A quick shrimp and zucchini noodle bowl with lemon-garlic broth, ideal for a healthy fast meal.

# What You'll Need:

→ Seafood

01 - 9 oz large shrimp, peeled and deveined

→ Vegetables

02 - 2 medium zucchinis, spiralized into noodles
03 - 1 cup cherry tomatoes, halved
04 - 2 cloves garlic, finely minced
05 - 2 tablespoons fresh parsley, chopped

→ Broth & Seasoning

06 - 2 cups low-sodium chicken or vegetable broth
07 - 2 tablespoons olive oil
08 - Zest and juice of 1 lemon
09 - 1/2 teaspoon crushed red pepper flakes, optional
10 - Salt and freshly ground black pepper to taste

# How To Make It:

01 - Heat 1 tablespoon olive oil in a large skillet over medium-high heat.

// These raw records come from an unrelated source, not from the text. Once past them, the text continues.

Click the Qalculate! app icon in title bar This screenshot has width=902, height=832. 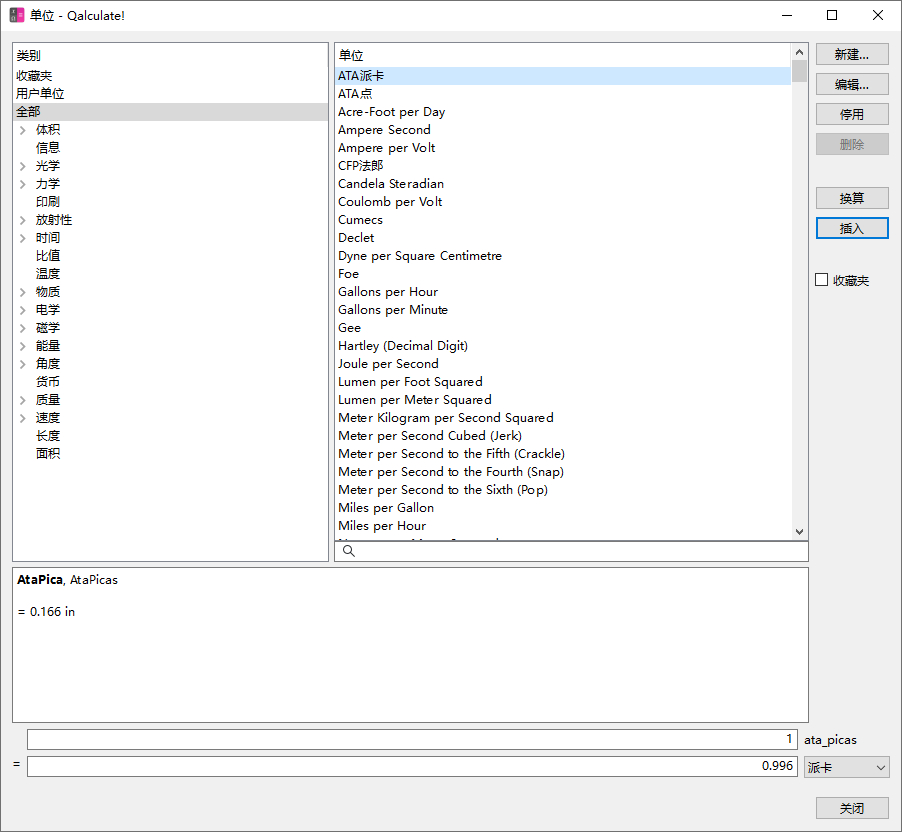click(x=17, y=15)
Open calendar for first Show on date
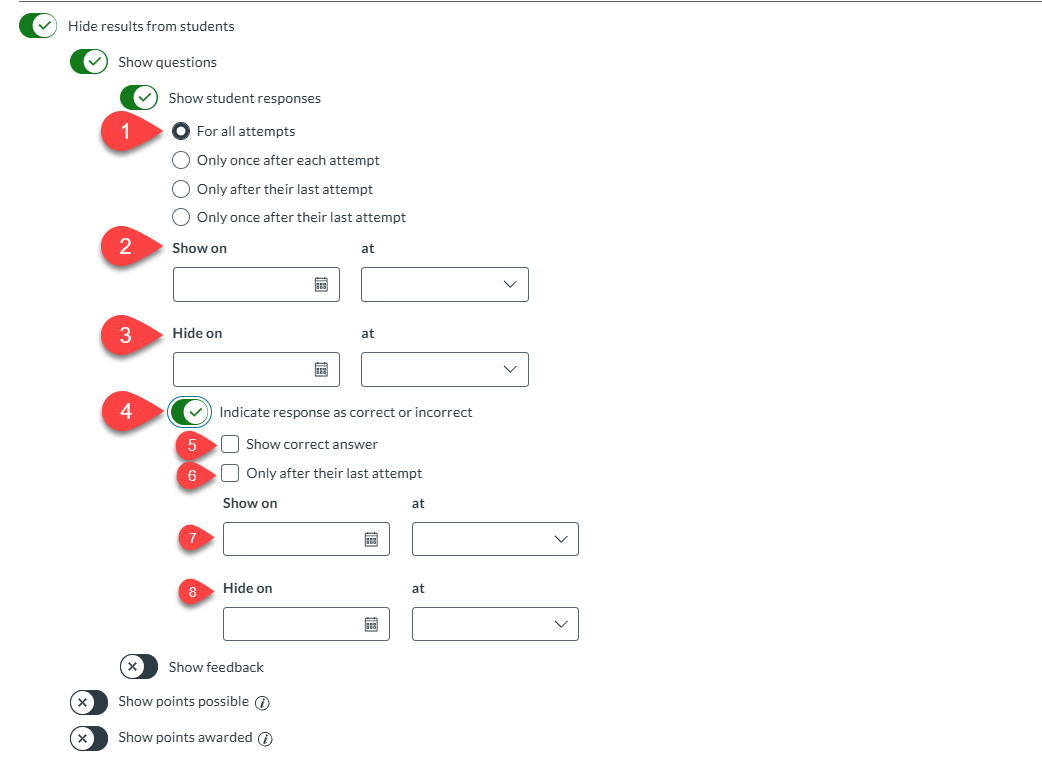The width and height of the screenshot is (1042, 769). coord(321,285)
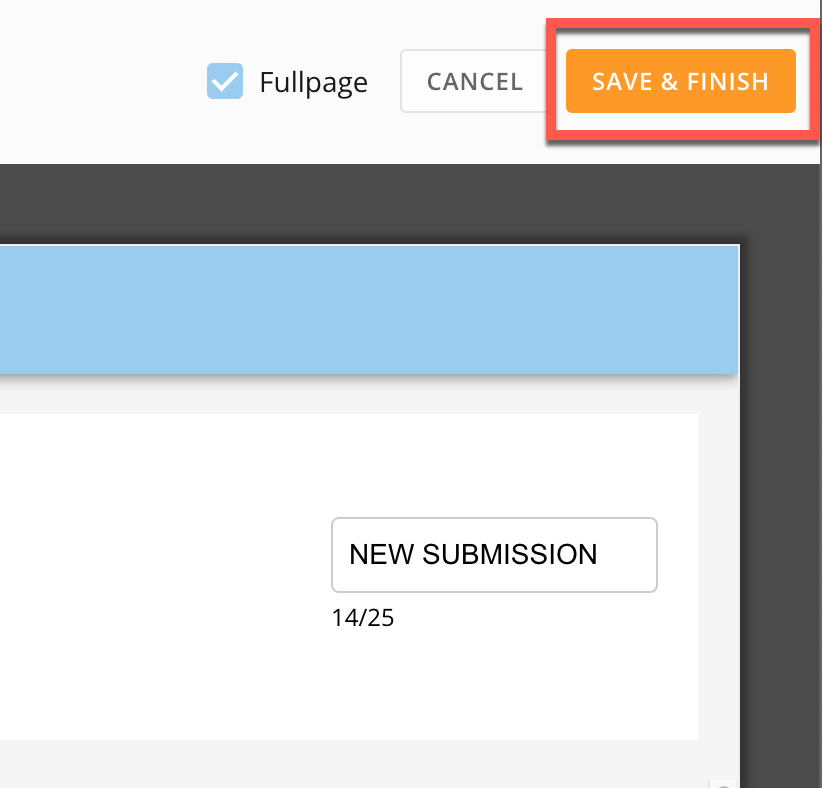
Task: Click the 14/25 character counter
Action: [x=364, y=618]
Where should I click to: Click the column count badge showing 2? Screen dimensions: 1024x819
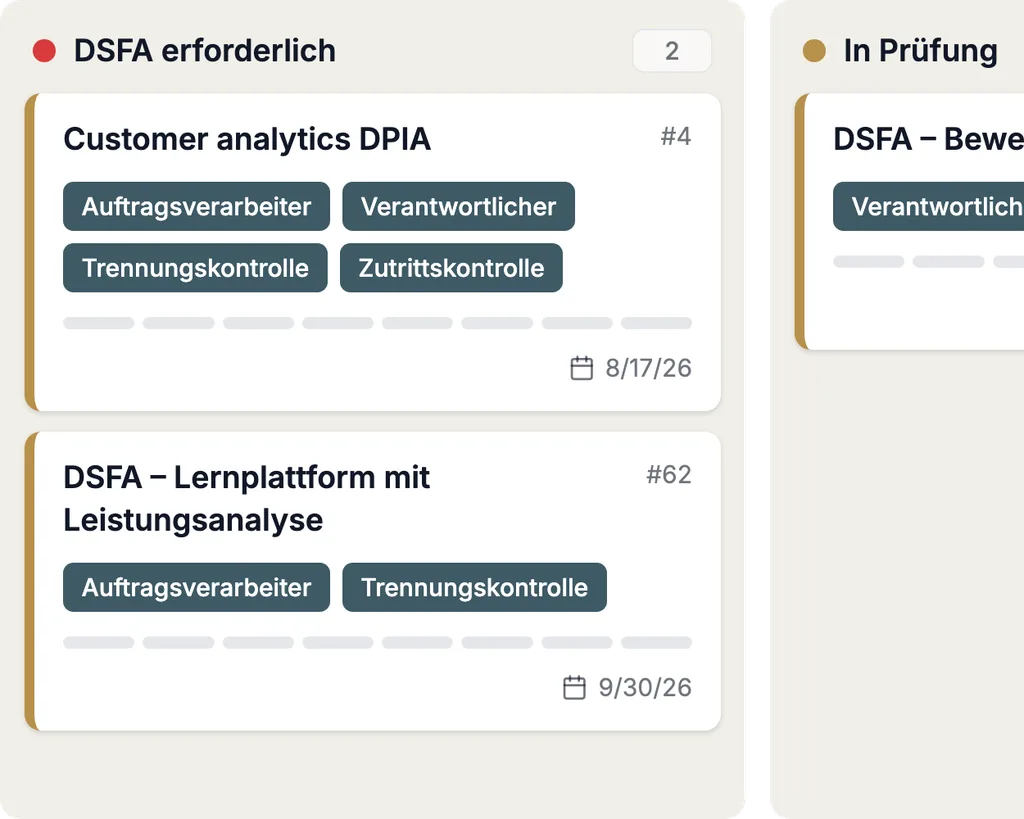coord(672,51)
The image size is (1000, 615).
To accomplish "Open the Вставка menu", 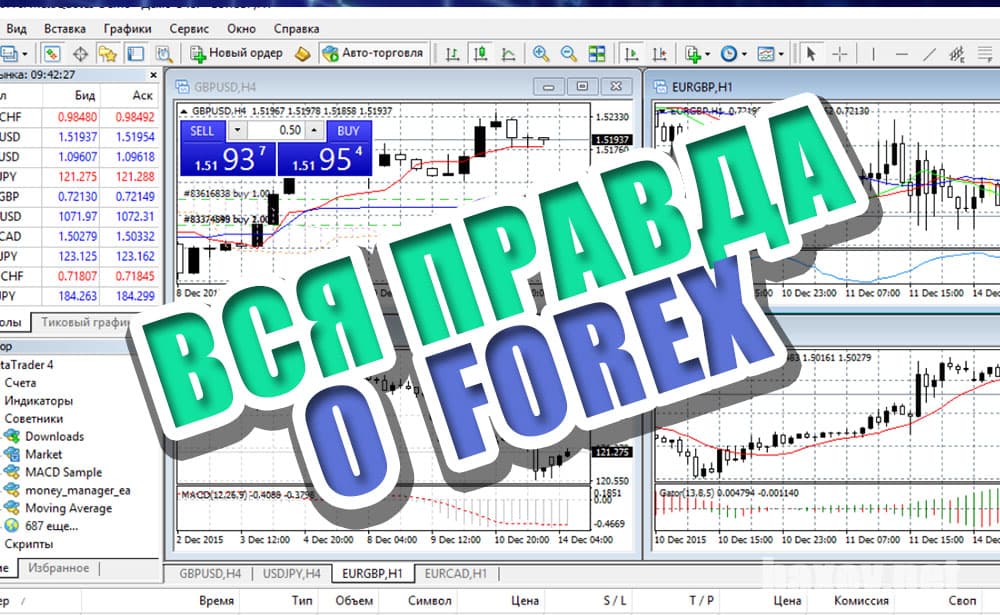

Add shrimp, season lightly with salt and pepper, and cook for 2-3 minutes until pink and opaque. Remove from skillet and set aside.
02 - In the same skillet, add remaining olive oil and minced garlic. Sauté for 30 seconds until fragrant.
03 - Add cherry tomatoes and cook for 1 minute until they begin to soften.
04 - Pour in the broth, lemon zest, and lemon juice. Bring to a simmer.
05 - Add zucchini noodles and cook for 1-2 minutes, stirring gently, until just tender.
06 - Return shrimp to the skillet, add red pepper flakes if using, and toss to combine. Heat through for 1 minute.
07 - Taste and adjust seasoning with salt and pepper as needed. Sprinkle with fresh parsley before serving.

# Expert Suggestions:

01 -
  • It's genuinely ready in fifteen minutes, which means you can make it on nights when takeout feels like the only option.
  • The lemon-garlic broth is so flavorful that you'll want to drink it straight from the bowl, no exaggeration.
  • Zucchini noodles soften just enough to feel substantial without that mushy disappointment some spiralized vegetables have.
02 -
  • Don't spiralize your zucchini until right before cooking—it releases water and gets limp if it sits around.
  • The broth should taste slightly too salty and acidic on its own because the mild zucchini noodles absorb those flavors and balance everything out.
03 -
  • Keep your broth simmering gently rather than boiling hard—a rolling boil will make the zucchini disintegrate into mush.
  • If you're meal prepping, spiralize and store the zucchini noodles separately from the broth, and cook everything fresh when you're ready to eat.